Lini pertama adalah kombinasi budesonide-formoterol DPI dengan metered dose 200/6 µg dan delivered dose 160/4,5 µg. Gunakan 1 inhalasi 1–2 kali setiap hari sebagai controller, yang bisa ditambah dengan 1 inhalasi (ketika perlu) sebagai reliever.
Opsi lini pertama lain adalah kombinasi beclomethasone dipropionate dan formoterol dalam pMDI dengan metered dose 100/6 µg dan delivered dose 84,5/5,0 µg. Gunakan 1 inhalasi 1–2 kali setiap hari sebagai controller, yang bisa ditambah dengan 1 inhalasi (ketika perlu) sebagai reliever.[1]
Lini kedua adalah kombinasi ICS-LABA dosis rendah sebagai controller, dengan SABA (misalnya salbutamol pMDI) sebagai reliever jika perlu. Contoh controller bisa berupa budesonide-formoterol atau beclomethasone-formoterol seperti yang disebut di atas. Opsi lain controller adalah kombinasi fluticasone-salmeterol DPI dengan dosis hingga 200 µg/hari untuk fluticasone.[1,2]
Langkah 4
Langkah 4 ditujukan untuk pasien dengan gejala yang terjadi hampir setiap hari atau pasien yang terbangun dengan gejala asma ≥1 kali per minggu, dan memiliki fungsi paru yang rendah berdasarkan peak flow meter atau spirometri.
Lini pertama adalah kombinasi budesonide-formoterol DPI dengan metered dose 200/6 µg dan delivered dose 160/4,5 µg. Gunakan 2 inhalasi 2 kali setiap hari sebagai controller, yang bisa ditambah dengan 1 inhalasi (ketika perlu) sebagai reliever.

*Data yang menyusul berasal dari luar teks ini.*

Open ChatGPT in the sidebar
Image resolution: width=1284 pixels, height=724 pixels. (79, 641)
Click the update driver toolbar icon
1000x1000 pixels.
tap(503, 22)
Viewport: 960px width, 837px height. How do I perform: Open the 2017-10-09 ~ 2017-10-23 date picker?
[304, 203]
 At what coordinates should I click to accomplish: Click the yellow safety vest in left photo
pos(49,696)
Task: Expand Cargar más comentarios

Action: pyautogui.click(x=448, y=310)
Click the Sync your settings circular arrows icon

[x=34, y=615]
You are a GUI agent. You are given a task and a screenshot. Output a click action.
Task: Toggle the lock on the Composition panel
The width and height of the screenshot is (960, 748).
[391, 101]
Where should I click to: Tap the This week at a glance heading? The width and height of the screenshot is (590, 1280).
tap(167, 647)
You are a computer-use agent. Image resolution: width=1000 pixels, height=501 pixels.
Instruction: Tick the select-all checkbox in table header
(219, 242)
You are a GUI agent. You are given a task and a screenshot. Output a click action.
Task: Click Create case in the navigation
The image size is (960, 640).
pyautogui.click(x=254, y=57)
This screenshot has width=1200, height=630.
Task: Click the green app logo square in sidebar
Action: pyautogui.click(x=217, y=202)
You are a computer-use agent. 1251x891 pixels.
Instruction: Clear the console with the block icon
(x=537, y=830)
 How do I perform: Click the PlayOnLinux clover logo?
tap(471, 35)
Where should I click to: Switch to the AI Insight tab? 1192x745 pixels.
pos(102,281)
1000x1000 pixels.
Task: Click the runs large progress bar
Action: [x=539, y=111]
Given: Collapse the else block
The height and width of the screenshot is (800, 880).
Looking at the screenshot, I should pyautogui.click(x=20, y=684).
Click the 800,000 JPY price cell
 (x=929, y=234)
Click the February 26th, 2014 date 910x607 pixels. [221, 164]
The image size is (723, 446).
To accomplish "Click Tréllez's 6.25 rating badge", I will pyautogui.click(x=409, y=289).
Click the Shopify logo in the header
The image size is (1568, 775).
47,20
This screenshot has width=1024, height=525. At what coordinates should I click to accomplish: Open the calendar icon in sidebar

Opsi lini pertama lain adalah kombinasi beclomethasone dipropionate dan formoterol dalam pMDI dengan metered dose 100/6 µg dan delivered dose 84,5/5,0 µg. Gunakan 2 inhalasi 2 kali setiap hari sebagai controller, yang bisa ditambah dengan 1 inhalasi (ketika perlu) sebagai reliever.[1]
Lini kedua adalah kombinasi ICS-LABA dosis sedang-tinggi sebagai controller, dengan SABA (misalnya salbutamol pMDI) sebagai reliever jika perlu. Contoh controller bisa berupa budesonide-formoterol atau beclomethasone-formoterol seperti yang disebut di atas. Opsi lain controller adalah kombinasi fluticasone-salmeterol DPI dengan dosis fluticasone bisa >200 µg/hari.[1,2]
Langkah 5
Langkah 5 tidak dibahas dalam panduan e-prescription ini karena ditujukan untuk pasien dengan asma parah yang sebaiknya dirujuk untuk bertemu langsung dengan dokter.[1]
Gambar 1. Pengobatan Asma untuk Dewasa dan Remaja >12 Tahun – Lini (Track) 1.
Gambar 2. Pengobatan Asma untuk Dewasa dan Remaja >12 Tahun – Lini (Track) 2.
Nonmedikamentosa
Menurut pedoman GINA, setiap pasien asma harus mempunyai rencana manajemen asma tertulis (written plan), yang meliputi instruksi tentang penggunaan terapi inhalasi ketika kondisi baik dan terapi escalation ketika gejala memburuk.
Edukasi tentang asma perlu diberikan agar pasien memahami pentingnya penggunaan obat sesuai petunjuk. Edukasi perlu mencakup teknik inhalasi yang benar, penggunaan alat spacer volumetrik, pengenalan gejala yang memburuk, dan penggunaan peak flow meter di rumah untuk mendeteksi fungsi paru yang memburuk.[1]
Terapi pada Kehamilan
Ibu hamil yang mengalami asma sebaiknya bertemu langsung dengan dokter setiap 4–6 minggu untuk evaluasi. Saat ini, manfaat penggunaan obat asma dinyatakan jauh lebih signifikan daripada risikonya, sehingga semua ibu hamil tetap dianjurkan untuk mendapatkan terapi berbasis ICS. Eksaserbasi akut asma saat hamil meningkatkan risiko persalinan preterm, berat badan lahir rendah, dan mortalitas perinatal.[1]